Besluit van 7 april 1998, houdende het Warenwetbesluit Specerijen en kruiden

Wij Beatrix, bij de gratie Gods, Koningin der Nederlanden, Prinses van Oranje-Nassau, enz. enz. enz.

Op de voordracht van de Staatssecretaris van Volksgezondheid, Welzijn en Sport van 18 september 1997, nr. GZB/VVB/975145, gedaan in overeenstemming met Onze Ministers van Economische Zaken en van Landbouw, Natuurbeheer en Visserij;

Gelet op artikel 4, eerste lid, onder b, artikel 8, onder b, en artikel 12 van de Warenwet, alsmede op artikel II, eerste lid, van de Wijzigingswet 1988 Warenwet;

De Raad van State gehoord (advies van 18 november 1997, no.
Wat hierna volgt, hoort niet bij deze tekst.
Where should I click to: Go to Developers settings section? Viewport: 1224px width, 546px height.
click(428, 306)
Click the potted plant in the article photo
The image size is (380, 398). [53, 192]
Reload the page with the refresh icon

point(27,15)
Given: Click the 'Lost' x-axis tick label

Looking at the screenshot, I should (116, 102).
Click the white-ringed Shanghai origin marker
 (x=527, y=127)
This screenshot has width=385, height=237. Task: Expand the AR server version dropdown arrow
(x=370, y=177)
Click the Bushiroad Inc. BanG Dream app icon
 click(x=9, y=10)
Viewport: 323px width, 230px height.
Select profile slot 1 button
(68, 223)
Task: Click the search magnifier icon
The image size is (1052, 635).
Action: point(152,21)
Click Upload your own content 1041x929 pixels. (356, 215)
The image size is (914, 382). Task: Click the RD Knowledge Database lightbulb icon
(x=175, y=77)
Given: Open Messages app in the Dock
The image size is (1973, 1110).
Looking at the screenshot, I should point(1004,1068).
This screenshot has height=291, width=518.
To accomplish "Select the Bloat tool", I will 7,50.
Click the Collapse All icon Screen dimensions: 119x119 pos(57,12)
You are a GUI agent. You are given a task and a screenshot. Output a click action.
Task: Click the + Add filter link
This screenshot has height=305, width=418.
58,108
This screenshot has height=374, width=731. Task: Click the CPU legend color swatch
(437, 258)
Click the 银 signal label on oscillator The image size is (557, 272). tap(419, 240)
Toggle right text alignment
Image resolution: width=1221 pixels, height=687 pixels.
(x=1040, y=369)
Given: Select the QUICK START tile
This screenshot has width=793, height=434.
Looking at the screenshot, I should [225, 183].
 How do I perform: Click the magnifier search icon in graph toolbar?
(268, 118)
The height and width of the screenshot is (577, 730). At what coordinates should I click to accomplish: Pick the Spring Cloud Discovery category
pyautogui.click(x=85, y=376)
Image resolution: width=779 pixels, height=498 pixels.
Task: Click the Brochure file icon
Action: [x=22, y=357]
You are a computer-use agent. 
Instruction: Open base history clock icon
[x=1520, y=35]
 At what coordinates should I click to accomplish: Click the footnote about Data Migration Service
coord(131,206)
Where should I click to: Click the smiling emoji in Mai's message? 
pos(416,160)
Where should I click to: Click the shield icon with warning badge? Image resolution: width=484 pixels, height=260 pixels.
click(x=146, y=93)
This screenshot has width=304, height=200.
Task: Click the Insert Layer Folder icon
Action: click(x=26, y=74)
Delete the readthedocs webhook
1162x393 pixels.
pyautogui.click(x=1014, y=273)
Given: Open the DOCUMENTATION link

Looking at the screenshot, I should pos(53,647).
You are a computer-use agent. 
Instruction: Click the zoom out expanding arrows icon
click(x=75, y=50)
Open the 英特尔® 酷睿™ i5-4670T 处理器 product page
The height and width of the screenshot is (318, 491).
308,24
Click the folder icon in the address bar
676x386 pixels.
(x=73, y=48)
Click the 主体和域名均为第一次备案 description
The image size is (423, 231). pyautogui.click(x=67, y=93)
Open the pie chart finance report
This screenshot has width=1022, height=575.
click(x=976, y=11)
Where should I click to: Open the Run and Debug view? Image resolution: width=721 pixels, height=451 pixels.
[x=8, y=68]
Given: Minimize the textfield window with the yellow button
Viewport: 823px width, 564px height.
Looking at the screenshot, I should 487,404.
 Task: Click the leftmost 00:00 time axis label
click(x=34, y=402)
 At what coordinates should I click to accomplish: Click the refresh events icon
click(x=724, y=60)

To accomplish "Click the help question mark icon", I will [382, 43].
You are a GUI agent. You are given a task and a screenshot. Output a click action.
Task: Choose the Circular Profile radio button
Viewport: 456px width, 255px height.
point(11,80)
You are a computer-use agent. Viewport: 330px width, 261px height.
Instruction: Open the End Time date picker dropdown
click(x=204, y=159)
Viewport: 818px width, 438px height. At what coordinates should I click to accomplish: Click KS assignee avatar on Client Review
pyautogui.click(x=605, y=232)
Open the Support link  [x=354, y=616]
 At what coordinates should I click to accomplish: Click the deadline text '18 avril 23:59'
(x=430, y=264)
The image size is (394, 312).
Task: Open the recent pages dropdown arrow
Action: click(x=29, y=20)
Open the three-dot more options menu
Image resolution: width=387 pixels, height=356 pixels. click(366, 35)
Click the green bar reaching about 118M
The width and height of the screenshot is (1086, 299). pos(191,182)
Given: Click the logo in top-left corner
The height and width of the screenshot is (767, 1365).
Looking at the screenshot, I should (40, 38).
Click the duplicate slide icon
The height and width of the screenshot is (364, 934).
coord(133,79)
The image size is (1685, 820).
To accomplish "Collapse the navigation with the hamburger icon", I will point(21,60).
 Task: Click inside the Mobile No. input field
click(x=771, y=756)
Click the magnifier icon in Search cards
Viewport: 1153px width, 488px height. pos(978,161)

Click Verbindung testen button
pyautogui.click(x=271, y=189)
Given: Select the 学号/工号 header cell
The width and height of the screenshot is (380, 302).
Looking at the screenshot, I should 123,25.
W13.97.0623);

Gezien het nader rapport van de Staatssecretaris van Volksgezondheid, Welzijn en Sport van 27 maart 1998 met nummer GZB/VVB/981404, uitgebracht in overeenstemming met Onze Ministers van Economische Zaken en van Landbouw, Natuurbeheer en Visserij;

Hebben goedgevonden en verstaan:

Artikel 1

  • 1 In dit besluit wordt verstaan onder specerijen en kruiden: eetwaren, zijnde delen van planten die aromatisch smaken of ruiken dan wel een scherpe smaak bezitten, en die bestemd zijn om aan eet- en drinkwaren te worden toegevoegd.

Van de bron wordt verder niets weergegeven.